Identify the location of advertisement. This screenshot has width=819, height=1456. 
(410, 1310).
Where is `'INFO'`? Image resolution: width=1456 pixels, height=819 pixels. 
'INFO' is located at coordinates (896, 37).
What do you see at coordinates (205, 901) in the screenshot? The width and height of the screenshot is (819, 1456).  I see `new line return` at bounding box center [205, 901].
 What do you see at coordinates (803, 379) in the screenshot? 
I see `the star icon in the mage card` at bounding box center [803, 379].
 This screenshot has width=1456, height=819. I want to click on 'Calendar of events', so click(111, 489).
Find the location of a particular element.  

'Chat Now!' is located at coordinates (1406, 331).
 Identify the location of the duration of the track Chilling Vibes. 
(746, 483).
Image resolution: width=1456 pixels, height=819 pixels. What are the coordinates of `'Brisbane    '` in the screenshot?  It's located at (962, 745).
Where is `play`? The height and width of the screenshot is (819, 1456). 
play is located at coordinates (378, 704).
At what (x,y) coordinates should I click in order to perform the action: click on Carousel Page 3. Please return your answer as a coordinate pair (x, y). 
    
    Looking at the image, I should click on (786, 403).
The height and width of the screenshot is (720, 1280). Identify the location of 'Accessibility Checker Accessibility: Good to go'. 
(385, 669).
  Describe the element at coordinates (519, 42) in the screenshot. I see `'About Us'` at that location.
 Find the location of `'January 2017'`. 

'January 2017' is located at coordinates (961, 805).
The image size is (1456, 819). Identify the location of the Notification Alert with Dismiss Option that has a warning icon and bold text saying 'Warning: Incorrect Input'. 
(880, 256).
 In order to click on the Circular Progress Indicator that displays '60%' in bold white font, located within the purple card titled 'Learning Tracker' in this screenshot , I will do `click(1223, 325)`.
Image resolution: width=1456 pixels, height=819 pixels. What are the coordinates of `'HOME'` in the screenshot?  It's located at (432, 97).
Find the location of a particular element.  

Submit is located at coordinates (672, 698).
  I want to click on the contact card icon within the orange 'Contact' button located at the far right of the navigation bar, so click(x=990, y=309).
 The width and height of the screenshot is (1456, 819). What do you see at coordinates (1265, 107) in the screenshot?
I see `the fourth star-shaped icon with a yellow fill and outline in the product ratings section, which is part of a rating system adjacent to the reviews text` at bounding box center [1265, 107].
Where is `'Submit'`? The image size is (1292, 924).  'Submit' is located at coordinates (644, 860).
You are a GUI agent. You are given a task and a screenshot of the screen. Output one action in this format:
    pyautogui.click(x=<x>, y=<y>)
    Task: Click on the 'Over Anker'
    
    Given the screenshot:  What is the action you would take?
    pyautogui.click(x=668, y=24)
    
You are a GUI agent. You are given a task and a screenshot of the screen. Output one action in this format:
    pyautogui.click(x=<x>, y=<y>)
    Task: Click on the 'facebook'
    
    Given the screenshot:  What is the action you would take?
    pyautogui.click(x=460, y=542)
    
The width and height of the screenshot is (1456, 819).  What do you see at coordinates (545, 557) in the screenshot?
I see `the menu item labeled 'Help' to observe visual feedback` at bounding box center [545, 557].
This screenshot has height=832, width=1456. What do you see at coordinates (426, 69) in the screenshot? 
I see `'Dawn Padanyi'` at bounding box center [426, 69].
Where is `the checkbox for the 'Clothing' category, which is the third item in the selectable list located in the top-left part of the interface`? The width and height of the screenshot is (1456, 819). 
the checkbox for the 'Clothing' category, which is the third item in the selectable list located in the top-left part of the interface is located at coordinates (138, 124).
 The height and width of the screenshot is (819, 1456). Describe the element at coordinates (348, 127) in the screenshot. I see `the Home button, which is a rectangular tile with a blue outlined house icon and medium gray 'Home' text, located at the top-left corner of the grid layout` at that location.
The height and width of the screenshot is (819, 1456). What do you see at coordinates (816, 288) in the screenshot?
■ ■ ■
[Description of the task] Reproduce all of the lines above word for word.

[Written reply]
Identify the location of advertisement. This screenshot has width=819, height=1456. 
(410, 1310).
Where is `'INFO'`? Image resolution: width=1456 pixels, height=819 pixels. 
'INFO' is located at coordinates (896, 37).
What do you see at coordinates (205, 901) in the screenshot? The width and height of the screenshot is (819, 1456).  I see `new line return` at bounding box center [205, 901].
 What do you see at coordinates (803, 379) in the screenshot? 
I see `the star icon in the mage card` at bounding box center [803, 379].
 This screenshot has width=1456, height=819. I want to click on 'Calendar of events', so click(111, 489).
Find the location of a particular element.  

'Chat Now!' is located at coordinates (1406, 331).
 Identify the location of the duration of the track Chilling Vibes. 
(746, 483).
Image resolution: width=1456 pixels, height=819 pixels. What are the coordinates of `'Brisbane    '` in the screenshot?  It's located at (962, 745).
Where is `play`? The height and width of the screenshot is (819, 1456). 
play is located at coordinates (378, 704).
At what (x,y) coordinates should I click in order to perform the action: click on Carousel Page 3. Please return your answer as a coordinate pair (x, y). 
    
    Looking at the image, I should click on (786, 403).
The height and width of the screenshot is (720, 1280). Identify the location of 'Accessibility Checker Accessibility: Good to go'. 
(385, 669).
  Describe the element at coordinates (519, 42) in the screenshot. I see `'About Us'` at that location.
 Find the location of `'January 2017'`. 

'January 2017' is located at coordinates (961, 805).
The image size is (1456, 819). Identify the location of the Notification Alert with Dismiss Option that has a warning icon and bold text saying 'Warning: Incorrect Input'. 
(880, 256).
 In order to click on the Circular Progress Indicator that displays '60%' in bold white font, located within the purple card titled 'Learning Tracker' in this screenshot , I will do `click(1223, 325)`.
Image resolution: width=1456 pixels, height=819 pixels. What are the coordinates of `'HOME'` in the screenshot?  It's located at (432, 97).
Find the location of a particular element.  

Submit is located at coordinates (672, 698).
  I want to click on the contact card icon within the orange 'Contact' button located at the far right of the navigation bar, so click(x=990, y=309).
 The width and height of the screenshot is (1456, 819). What do you see at coordinates (1265, 107) in the screenshot?
I see `the fourth star-shaped icon with a yellow fill and outline in the product ratings section, which is part of a rating system adjacent to the reviews text` at bounding box center [1265, 107].
Where is `'Submit'`? The image size is (1292, 924).  'Submit' is located at coordinates (644, 860).
You are a GUI agent. You are given a task and a screenshot of the screen. Output one action in this format:
    pyautogui.click(x=<x>, y=<y>)
    Task: Click on the 'Over Anker'
    
    Given the screenshot:  What is the action you would take?
    pyautogui.click(x=668, y=24)
    
You are a GUI agent. You are given a task and a screenshot of the screen. Output one action in this format:
    pyautogui.click(x=<x>, y=<y>)
    Task: Click on the 'facebook'
    
    Given the screenshot:  What is the action you would take?
    pyautogui.click(x=460, y=542)
    
The width and height of the screenshot is (1456, 819).  What do you see at coordinates (545, 557) in the screenshot?
I see `the menu item labeled 'Help' to observe visual feedback` at bounding box center [545, 557].
This screenshot has height=832, width=1456. What do you see at coordinates (426, 69) in the screenshot? 
I see `'Dawn Padanyi'` at bounding box center [426, 69].
Where is `the checkbox for the 'Clothing' category, which is the third item in the selectable list located in the top-left part of the interface`? The width and height of the screenshot is (1456, 819). 
the checkbox for the 'Clothing' category, which is the third item in the selectable list located in the top-left part of the interface is located at coordinates (138, 124).
 The height and width of the screenshot is (819, 1456). Describe the element at coordinates (348, 127) in the screenshot. I see `the Home button, which is a rectangular tile with a blue outlined house icon and medium gray 'Home' text, located at the top-left corner of the grid layout` at that location.
The height and width of the screenshot is (819, 1456). What do you see at coordinates (816, 288) in the screenshot?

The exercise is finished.